Le lendemain matin on en faisait un disque à la salle de l'ancien Conservatoire pour une compagnie américaine et l'enregistrement fut diffusé en France par les disques Contrepoint. Petit souvenir personnel: lorsqu'on a écouté le montage de la bande d'enregistrement, il y avait là Francine Camus, qui plus tard devait prendre quelques leçons de piano avec moi. En effet Leibowitz était très lié au mouvement existentialiste et publiait parfois dans les Temps Modernes des articles qu'il faut bien qualifier de sectaires. Peut-être était-ce nécessaire pour faire évoluer le goût musical. Des jugements très durs et catégoriques étaient formulés sur Tchaïkovsky et Sibelius, et, plus près de nous, sur le Bartok "folklorique", sur le Stravinsky néo-classique.
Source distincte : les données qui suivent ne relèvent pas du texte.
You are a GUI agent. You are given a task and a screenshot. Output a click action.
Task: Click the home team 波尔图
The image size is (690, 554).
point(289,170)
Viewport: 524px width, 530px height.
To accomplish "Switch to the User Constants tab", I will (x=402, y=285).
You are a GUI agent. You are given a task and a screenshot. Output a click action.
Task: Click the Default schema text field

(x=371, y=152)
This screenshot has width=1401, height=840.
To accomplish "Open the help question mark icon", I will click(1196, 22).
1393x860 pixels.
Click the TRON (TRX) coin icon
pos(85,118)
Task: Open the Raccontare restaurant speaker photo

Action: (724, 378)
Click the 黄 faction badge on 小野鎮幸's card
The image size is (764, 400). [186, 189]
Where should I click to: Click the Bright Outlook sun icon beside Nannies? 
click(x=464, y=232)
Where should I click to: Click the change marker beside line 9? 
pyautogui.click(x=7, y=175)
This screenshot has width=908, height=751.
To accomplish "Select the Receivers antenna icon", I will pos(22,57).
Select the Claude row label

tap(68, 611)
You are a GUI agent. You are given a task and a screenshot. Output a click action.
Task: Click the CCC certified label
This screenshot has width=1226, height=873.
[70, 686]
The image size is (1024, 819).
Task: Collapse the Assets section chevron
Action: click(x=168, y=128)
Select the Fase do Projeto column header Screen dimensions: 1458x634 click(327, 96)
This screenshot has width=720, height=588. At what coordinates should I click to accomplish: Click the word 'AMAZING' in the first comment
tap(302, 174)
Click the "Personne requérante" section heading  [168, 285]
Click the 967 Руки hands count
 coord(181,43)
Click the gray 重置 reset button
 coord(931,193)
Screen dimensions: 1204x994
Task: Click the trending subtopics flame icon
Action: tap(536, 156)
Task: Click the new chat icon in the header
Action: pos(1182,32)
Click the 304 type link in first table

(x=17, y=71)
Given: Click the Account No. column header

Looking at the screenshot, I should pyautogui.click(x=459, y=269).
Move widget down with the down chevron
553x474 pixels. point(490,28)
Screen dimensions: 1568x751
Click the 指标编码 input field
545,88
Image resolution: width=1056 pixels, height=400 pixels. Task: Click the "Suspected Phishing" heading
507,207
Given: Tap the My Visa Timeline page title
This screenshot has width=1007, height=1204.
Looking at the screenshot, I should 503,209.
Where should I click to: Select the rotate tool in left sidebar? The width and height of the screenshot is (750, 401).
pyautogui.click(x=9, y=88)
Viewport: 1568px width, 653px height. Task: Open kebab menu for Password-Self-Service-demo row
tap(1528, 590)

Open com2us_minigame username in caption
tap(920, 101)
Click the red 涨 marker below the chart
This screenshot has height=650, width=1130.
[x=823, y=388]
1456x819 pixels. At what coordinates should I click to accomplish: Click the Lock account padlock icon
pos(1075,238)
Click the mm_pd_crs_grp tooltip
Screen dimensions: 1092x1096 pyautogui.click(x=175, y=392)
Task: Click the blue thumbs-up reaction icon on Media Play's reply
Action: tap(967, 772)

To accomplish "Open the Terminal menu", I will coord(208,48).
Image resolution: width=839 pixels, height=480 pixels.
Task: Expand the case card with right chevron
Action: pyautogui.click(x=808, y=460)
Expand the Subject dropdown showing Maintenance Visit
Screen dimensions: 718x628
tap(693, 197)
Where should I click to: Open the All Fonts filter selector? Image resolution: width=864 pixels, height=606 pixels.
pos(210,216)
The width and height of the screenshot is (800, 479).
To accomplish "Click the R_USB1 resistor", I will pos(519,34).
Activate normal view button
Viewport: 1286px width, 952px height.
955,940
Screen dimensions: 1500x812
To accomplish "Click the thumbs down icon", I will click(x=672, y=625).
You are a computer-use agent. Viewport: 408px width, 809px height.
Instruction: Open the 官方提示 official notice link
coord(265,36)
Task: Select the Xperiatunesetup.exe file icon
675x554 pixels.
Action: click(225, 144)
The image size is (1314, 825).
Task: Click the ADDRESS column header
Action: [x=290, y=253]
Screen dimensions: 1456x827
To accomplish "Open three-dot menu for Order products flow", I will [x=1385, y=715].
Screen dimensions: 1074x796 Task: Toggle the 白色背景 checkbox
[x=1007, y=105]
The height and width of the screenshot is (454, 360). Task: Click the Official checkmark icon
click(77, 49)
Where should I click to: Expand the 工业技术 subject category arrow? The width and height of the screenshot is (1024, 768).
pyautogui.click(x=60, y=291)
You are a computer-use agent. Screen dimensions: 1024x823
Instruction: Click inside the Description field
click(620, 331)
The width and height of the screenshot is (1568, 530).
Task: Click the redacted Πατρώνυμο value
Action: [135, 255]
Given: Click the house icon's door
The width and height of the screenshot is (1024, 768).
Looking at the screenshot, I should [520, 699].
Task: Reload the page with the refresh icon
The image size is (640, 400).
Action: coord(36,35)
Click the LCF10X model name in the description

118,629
Au contraire de ses articles, sa conversation était beaucoup plus nuancée et il ne semblait pas m'en vouloir de toujours aimer le dernier Fauré.
J'étais arrivé au bout de mes études d'harmonie, contrepoint, fugue, choral figuré. Juste avant les vacances de 1952, on avait commencé à travailler le "Models for beginners in composition". Mais je savais ne pas avoir une vocation de compositeur et soudain, sans que je comprenne ce qui s'est passé (ai-je écrit peut-être une lettre maladroite), nos rapports ont cessé. J'ai dû le revoir une dernière fois, de loin, à la Salle Gaveau. Je donnais un concert; il était critique musical à l'Express (c'était la grande période de l'Express liée au gouvernement de Mendès-France). Son papier fut élogieux mais le contact ne fut pas repris. Je lisais ses livres et, indirectement, j'ai appris sa mort.
Je n'avais pas été tellement attentif à son activité de compositeur. J'avais dû entendre son Explication de la Métaphore, sans y attacher autrement d'importance et ce n'est qu'après sa mort que, feuilletant ses oeuvres pour piano, je découvris que la troisième de ses Pièces pour Piano op.19 m'était dédiée. Quelle discrétion pour un compositeur! Ce sont ces Pièces pour Piano que j'ai donc jouées dans un concert à la mémoire de René Leibowitz au Festival d'Angers en 1984 et que j'ai eu l'occasion de redonner plusieurs fois après les avoir appréciées.
Claude HELFFER.
(*) Voir l'article de Michel Philippot, Souvenir de René Leibowitz, dans le n°2 d'Intemporel.